Perhaps because of the symbolic significance of the new public space, the builders have made certain it is also pleasing to the eye. The area has a statue of Admiral Yi Sun-shin, one of the nation’s most respected figures; a beautiful fountain; the Haechi Madang, an underground passage that connects the plaza to Gwanghwamun Station; an artificial stream, and finally a statue of King Sejong the Great of the Joseon Dynasty, which will be unveiled on Hangul Day in October.
Even more significantly, the streets around Gwanghwamun, which had been flooded with cars, will be back for Seoulites to enjoy.
We must note one more thing, though: In order for Gwanghwamun Plaza to be truly dedicated to the residents of Seoul, investing in architecture isn’t enough. In order for the area to be developed as a plaza that we can be proud of both inside and outside Korea, citizens should feel positively about it.
The Seoul city government recently said the purpose behind the construction of the plaza was “to focus on offering convenience and consideration to the citizens.” The plaza’s main facilities were constructed with the disabled and elderly in mind.
Citizens using the plaza should be committed to protecting the area. It would be a shame if some citizens happened to sprawl around the plaza drinking and singing loudly or causing other trouble such as littering. If this happens, it would be difficult to turn the area into one we could boast about overseas.
At times, the plaza will certainly be used for riots and protests, as Seoul Plaza has been used. But we must all work together to make certain that illegal and violent protests never sully its image.
This is crucial especially for Gwanghwamun Plaza, because the area can hold up to 70,000 people.
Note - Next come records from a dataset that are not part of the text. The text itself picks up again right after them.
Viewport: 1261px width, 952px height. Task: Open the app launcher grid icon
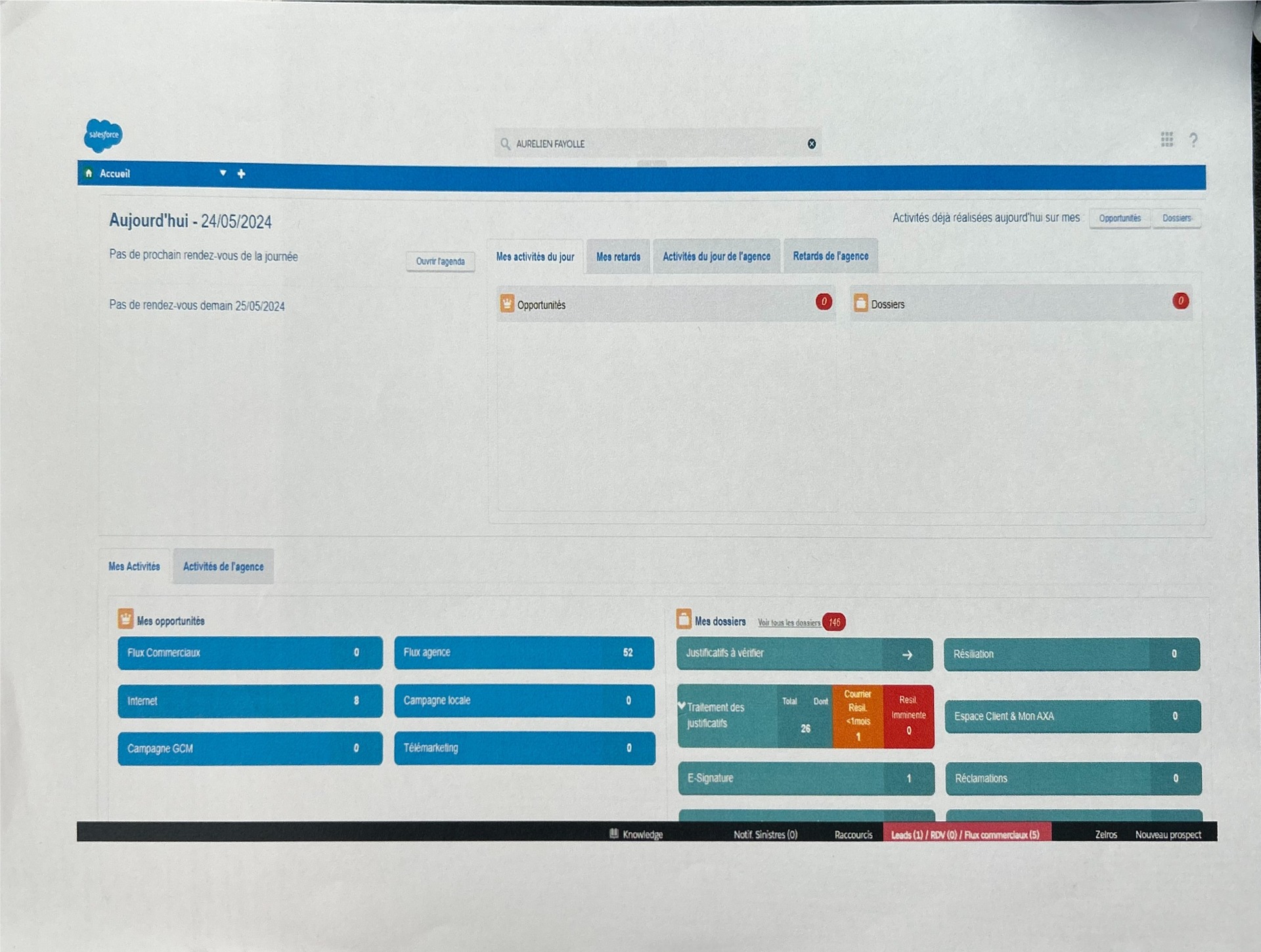pyautogui.click(x=1166, y=139)
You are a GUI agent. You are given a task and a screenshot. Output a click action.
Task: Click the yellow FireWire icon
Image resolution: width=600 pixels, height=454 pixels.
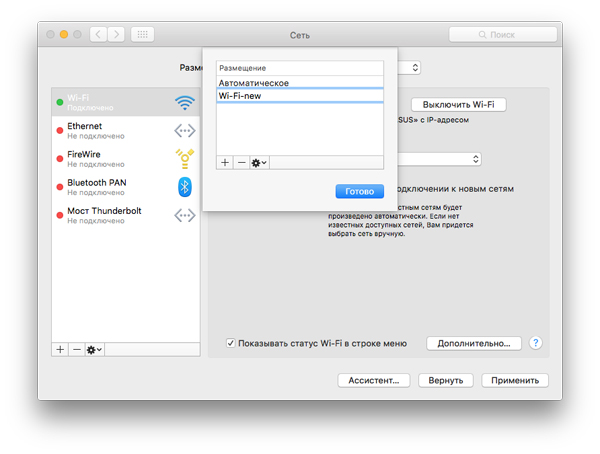click(x=184, y=157)
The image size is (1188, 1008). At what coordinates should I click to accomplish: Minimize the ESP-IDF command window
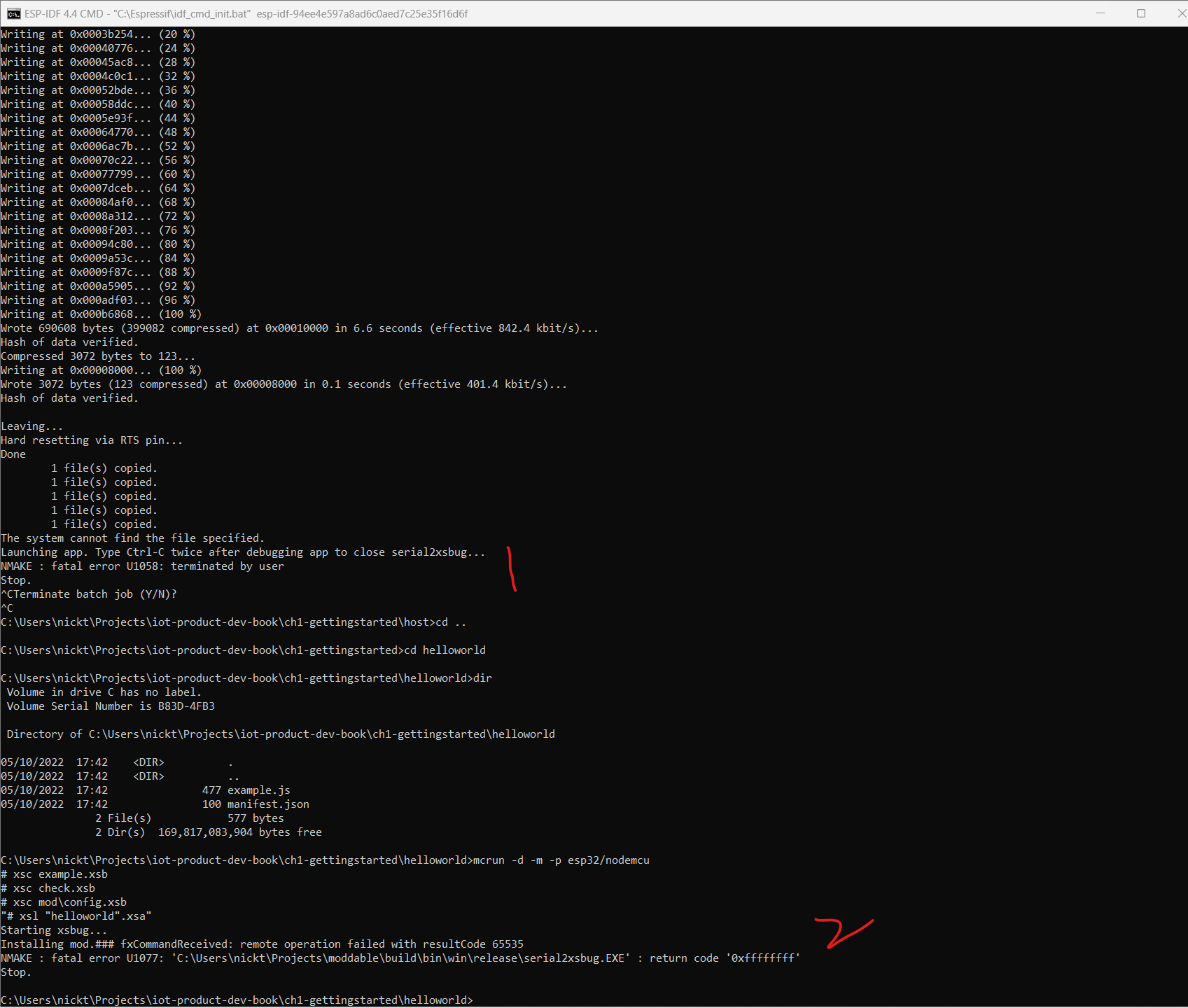1100,13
Since the plaza is located near the government complex, the United States Embassy and the Foreign Ministry, there is a high probability that some activists will see it as prime demonstration real estate.
Prior to the plaza’s opening, the Seoul city government confirmed regulations that allow it to enforce strict conditions on the use of the plaza in order to maintain public order.
This is a natural move by the city to keep the plaza from turning into a violent place, which is what happened to Seoul Plaza in May during the Hi Seoul Festival.